The lifestyle in Meta’s latest glasses ad portrays an unattainably wealthy and kind of bored existence where Kylie never sees another person who isn’t on her payroll. These Meta glasses are anti-social from the jump. If all we have is this ad to judge the product, they’re not about capturing memories with your friends at the bar or a party. They’re about packaging one’s life and then viewing it as an out-of-body experience, like you’re already dead. As a piece of media, the ad is the inverse of Chris Samra’s “stealth” Waves smart glasses video, which portrayed the social life of a total fuckhead.
Contrast these with projects like Jenny Zhang’s Computer Angel, a hair clip camera prototype that records her life from her point of view. She records nights out, passes it to other people, takes it off and sticks it on railings to record herself dancing. The important part is that it looks like a camera on the wearer’s head, and isn’t trying to disappear. It reminds me of the very early days of lifecasting, the early 2000s genre of online live stream pioneered by Jennifer Ringley’s Jennicam and also countless early webcam models. I won’t romanticize that time, however: Justin Kan’s Justin.tv, a 2007 experiment in livestreaming, famously caught him getting swatted in his San Francisco apartment while on stream and was funded by Y Combinator and sponsored by companies like Zipcar and Bawls energy drinks (RIP). It grew into what we now know as Twitch.

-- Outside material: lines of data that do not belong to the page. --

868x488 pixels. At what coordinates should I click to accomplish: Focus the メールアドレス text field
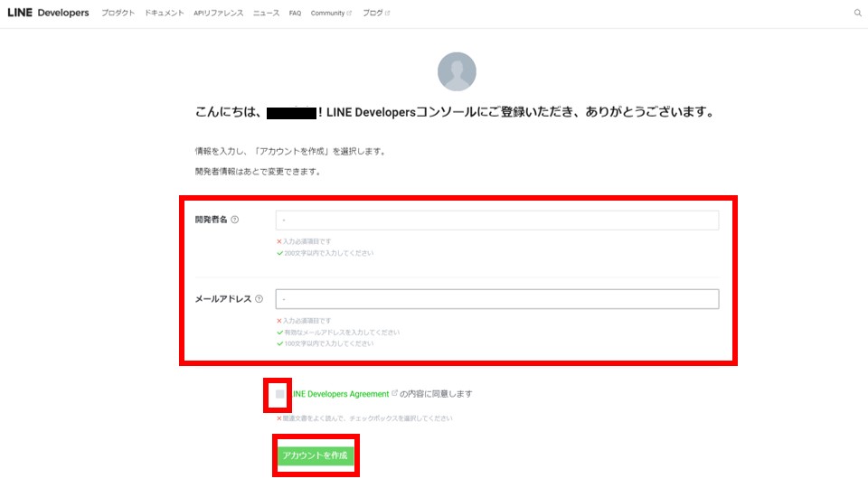point(496,299)
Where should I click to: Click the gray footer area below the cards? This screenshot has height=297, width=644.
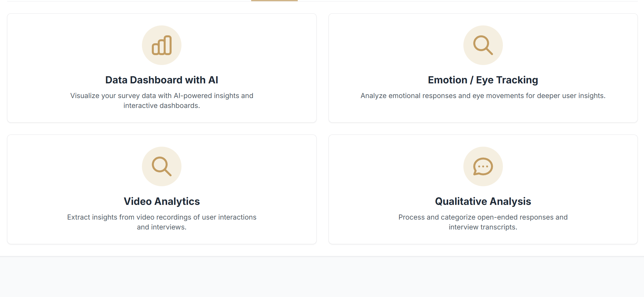(322, 277)
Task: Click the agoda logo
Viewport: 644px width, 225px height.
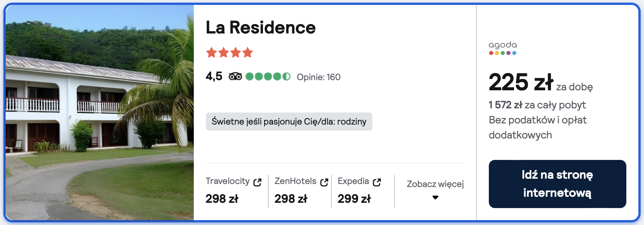Action: 503,48
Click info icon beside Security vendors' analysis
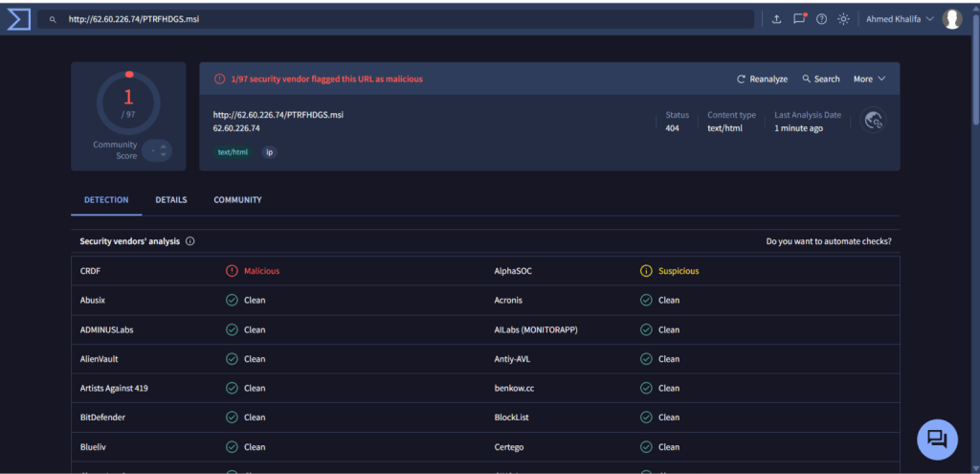The width and height of the screenshot is (980, 474). 189,241
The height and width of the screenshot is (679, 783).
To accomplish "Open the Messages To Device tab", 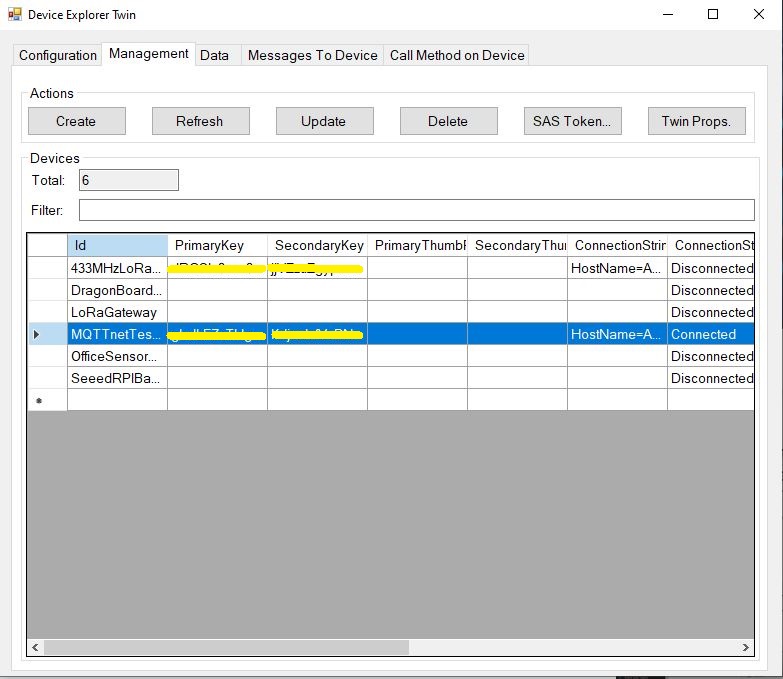I will pos(312,55).
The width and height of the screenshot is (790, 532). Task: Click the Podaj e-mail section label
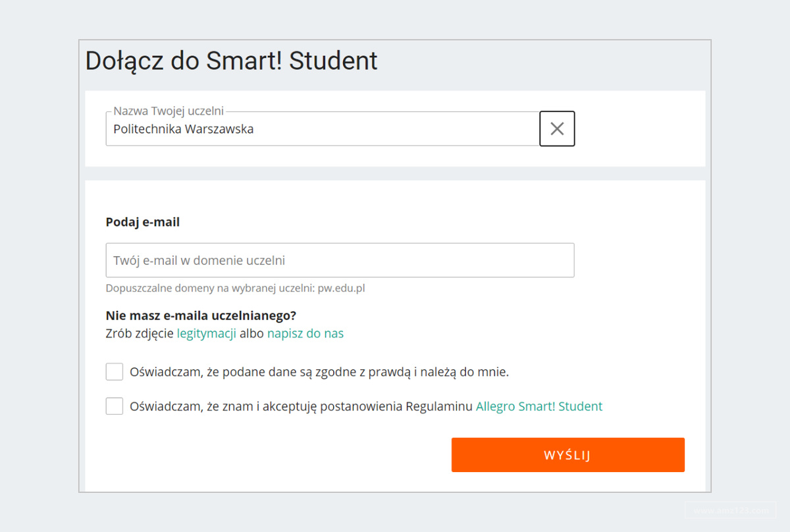(142, 222)
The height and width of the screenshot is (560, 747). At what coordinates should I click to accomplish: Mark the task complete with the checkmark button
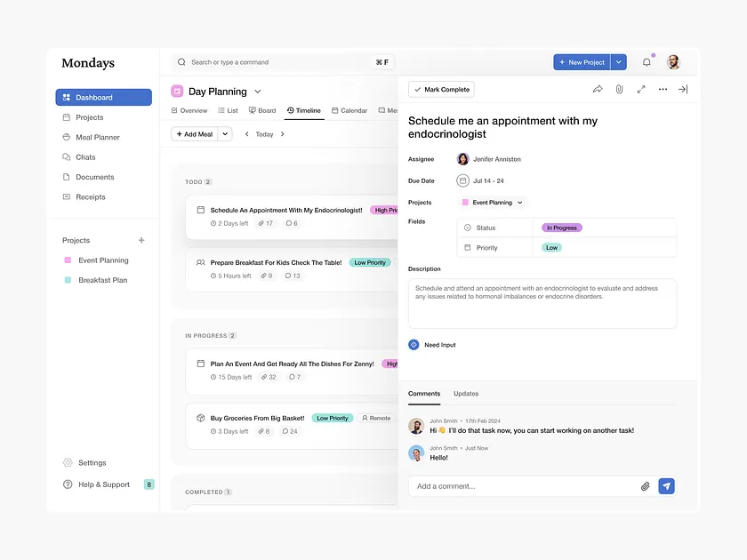440,89
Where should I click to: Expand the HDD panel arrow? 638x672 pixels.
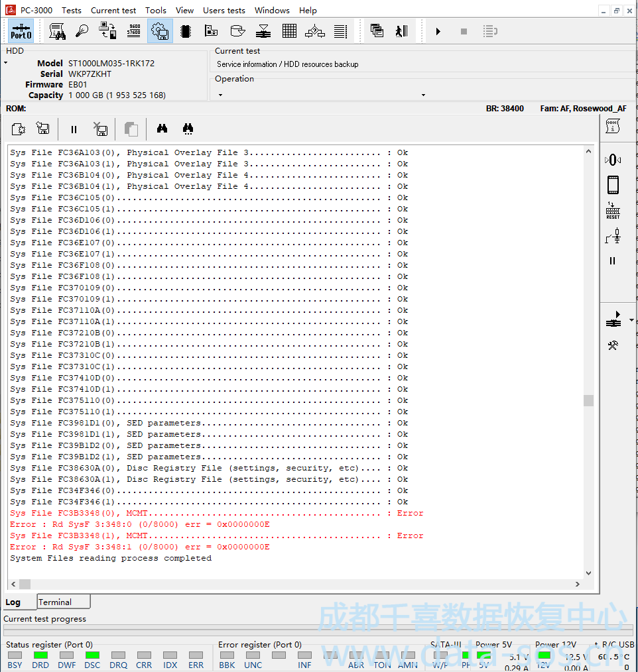tap(6, 63)
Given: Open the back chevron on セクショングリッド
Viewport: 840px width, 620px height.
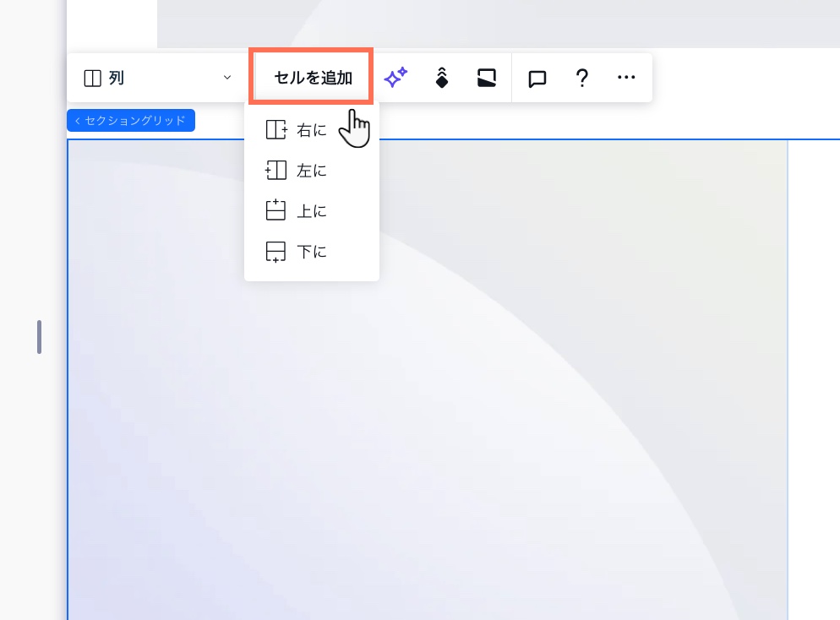Looking at the screenshot, I should click(x=79, y=120).
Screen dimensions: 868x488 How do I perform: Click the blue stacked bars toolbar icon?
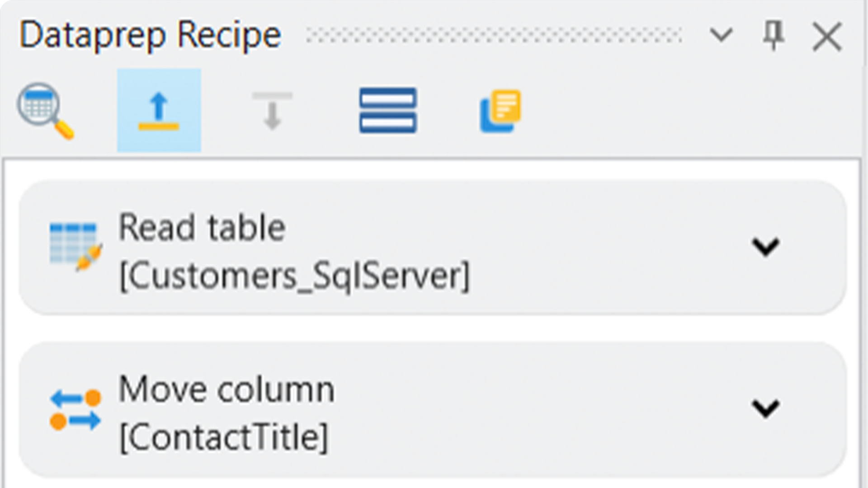tap(388, 111)
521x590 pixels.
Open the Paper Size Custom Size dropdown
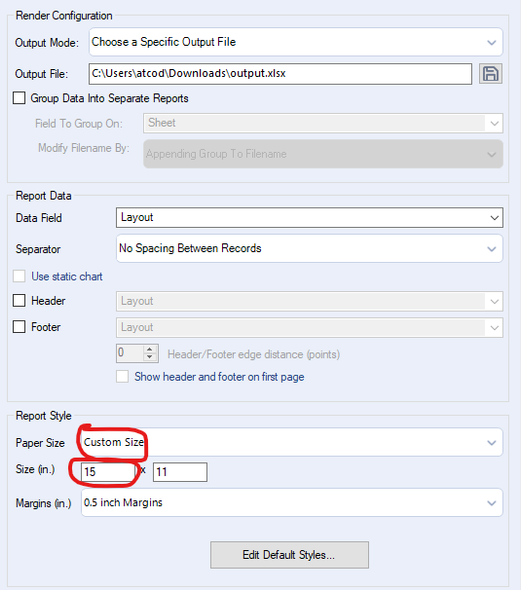[292, 442]
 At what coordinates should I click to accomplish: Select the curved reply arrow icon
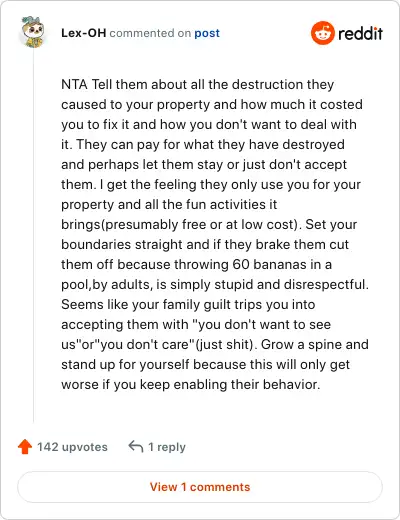pos(136,446)
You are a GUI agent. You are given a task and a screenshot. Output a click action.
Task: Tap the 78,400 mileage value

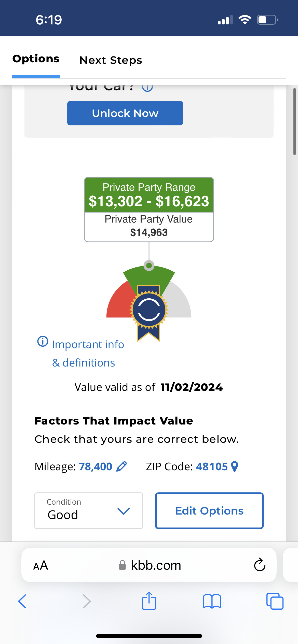point(96,466)
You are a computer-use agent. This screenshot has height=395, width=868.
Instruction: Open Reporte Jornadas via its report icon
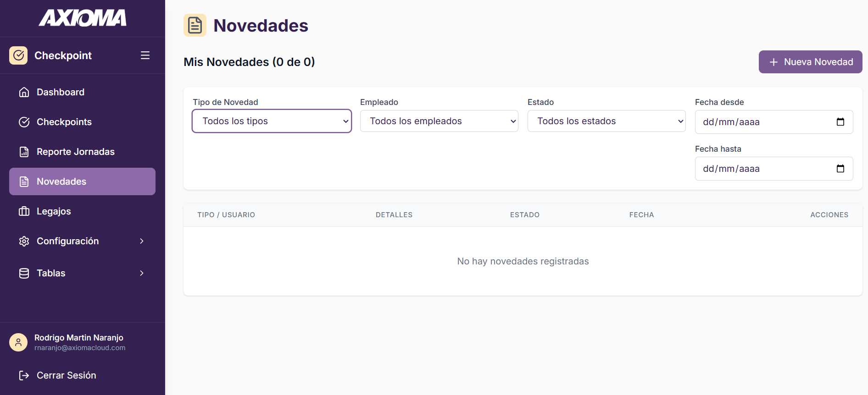(x=24, y=152)
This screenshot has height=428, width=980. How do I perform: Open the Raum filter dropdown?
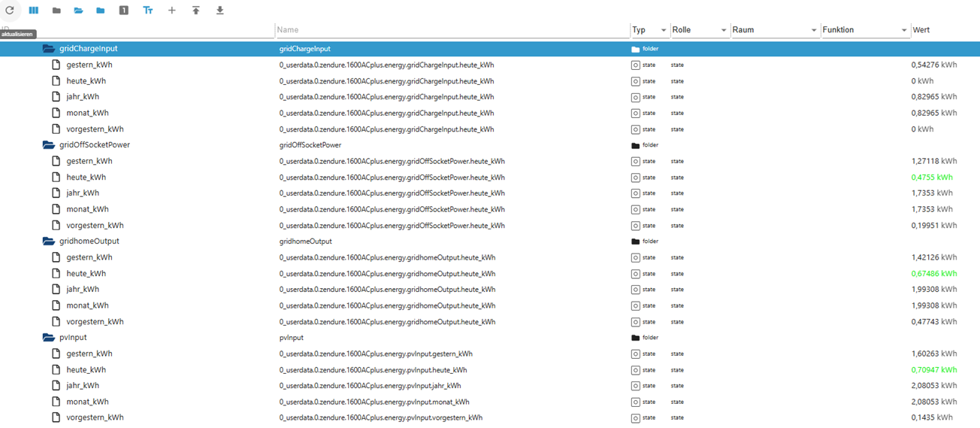click(775, 30)
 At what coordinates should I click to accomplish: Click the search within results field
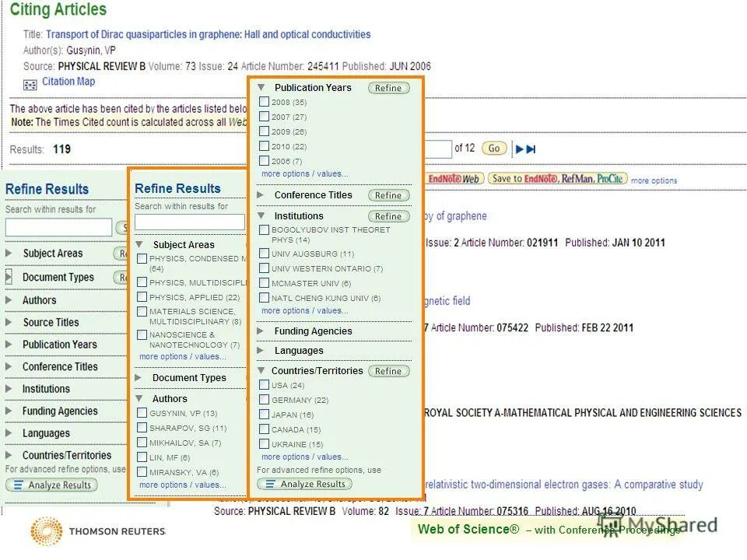pyautogui.click(x=190, y=222)
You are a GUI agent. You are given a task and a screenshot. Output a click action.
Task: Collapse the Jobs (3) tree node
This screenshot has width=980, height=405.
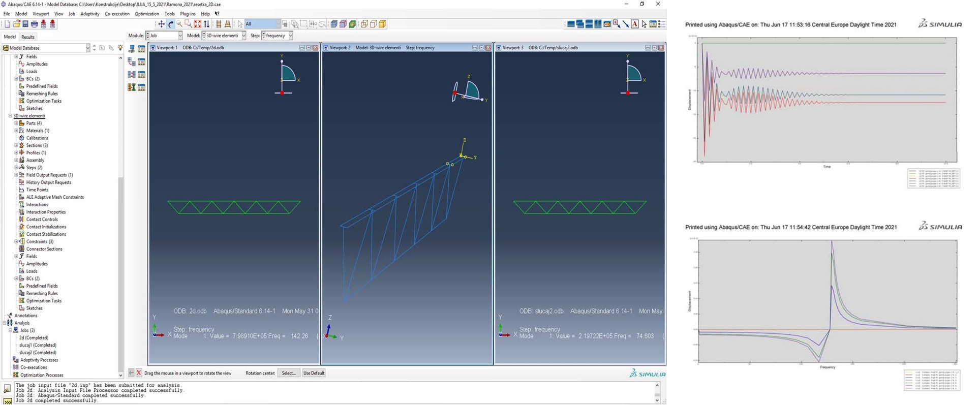coord(10,330)
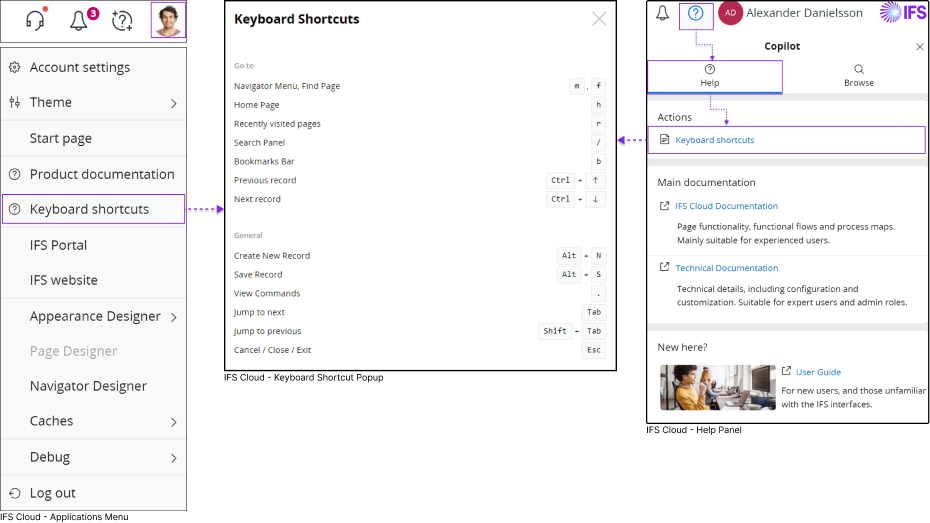Expand the Theme submenu
Screen dimensions: 930x523
pos(173,103)
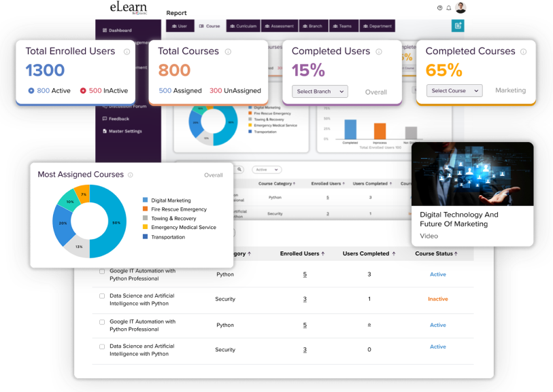Open the enrolled users count link showing 5

[x=305, y=275]
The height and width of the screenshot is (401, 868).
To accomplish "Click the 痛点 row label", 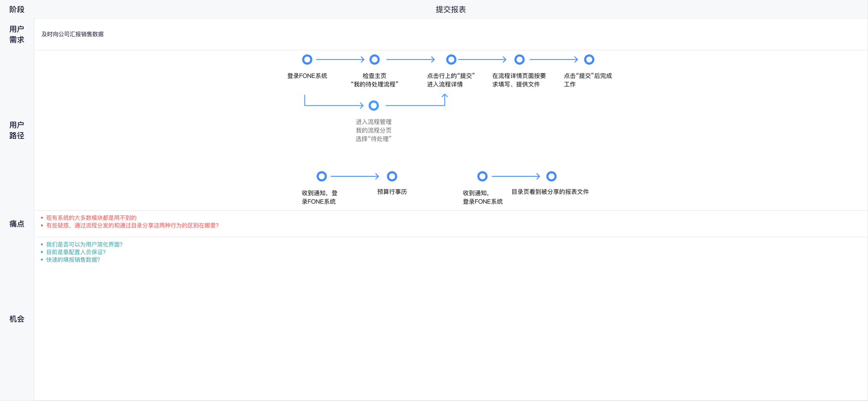I will tap(17, 224).
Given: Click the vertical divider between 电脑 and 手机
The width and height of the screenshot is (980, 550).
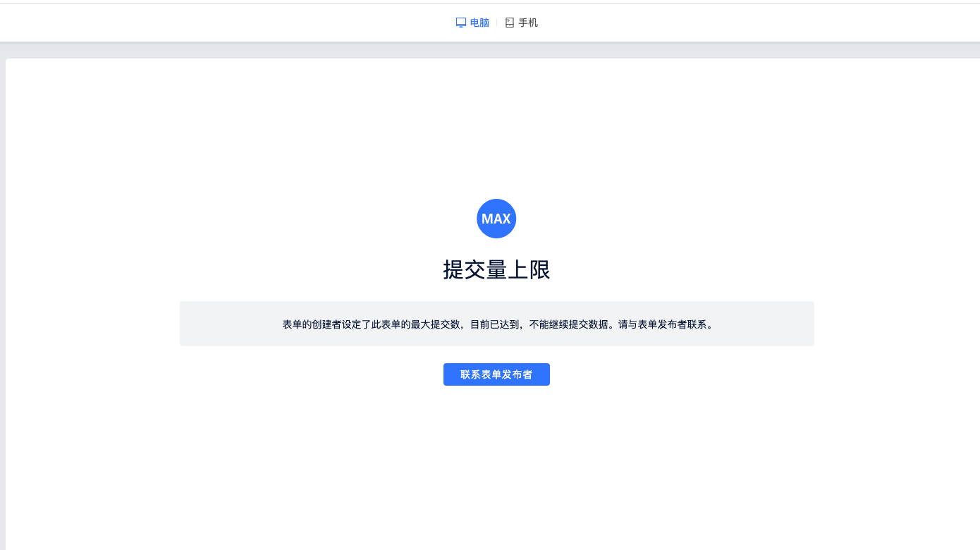Looking at the screenshot, I should (x=496, y=23).
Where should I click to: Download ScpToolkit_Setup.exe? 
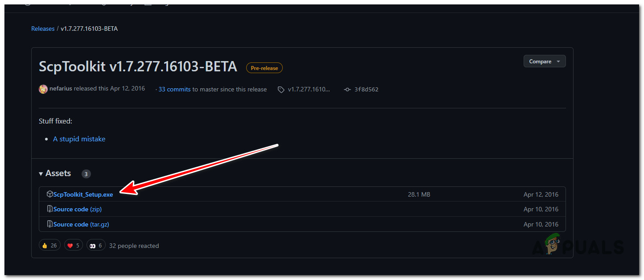click(x=83, y=194)
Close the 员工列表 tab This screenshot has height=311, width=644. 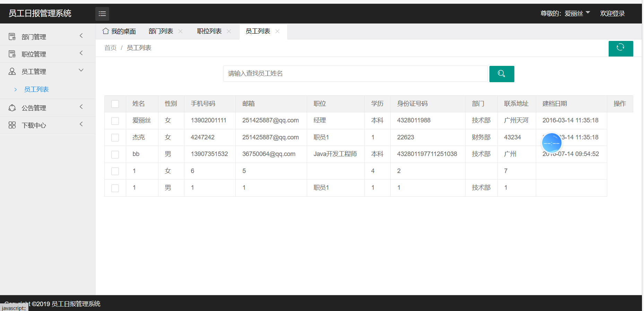coord(278,31)
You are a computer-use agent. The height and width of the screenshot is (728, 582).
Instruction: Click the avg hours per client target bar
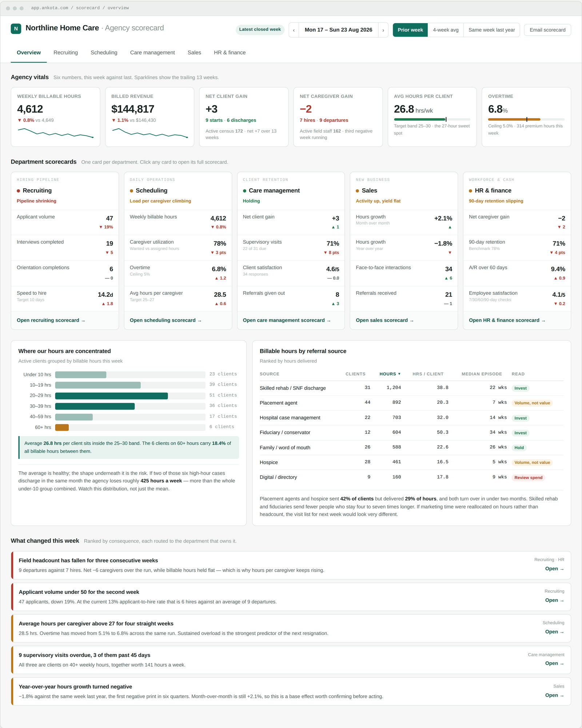point(432,119)
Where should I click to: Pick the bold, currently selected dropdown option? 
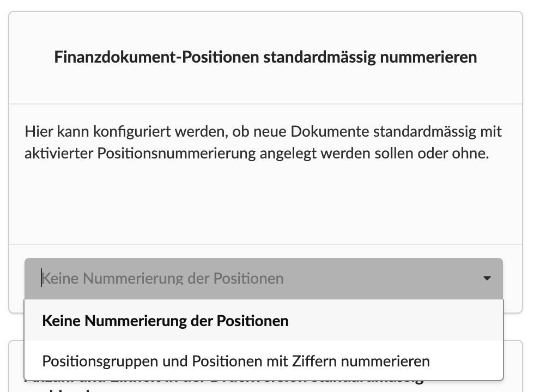pos(165,321)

Maybe it doesn’t matter that the Starfire glasses, or the Ray-Ban Metas, are an attempt to hide the camera from the subject. We assume the camera is everywhere now, anyway, and we all act like it. The primary emotions I feel watching the new ad are sadness and a vague, quiet discontentment. Meanwhile, Instagram is already full of young people, primarily women, unboxing, reviewing, and promoting the glasses. With Kylie’s star power behind these glasses, we risk losing our grip on the last shred of privacy, autonomy, and control of our own images online.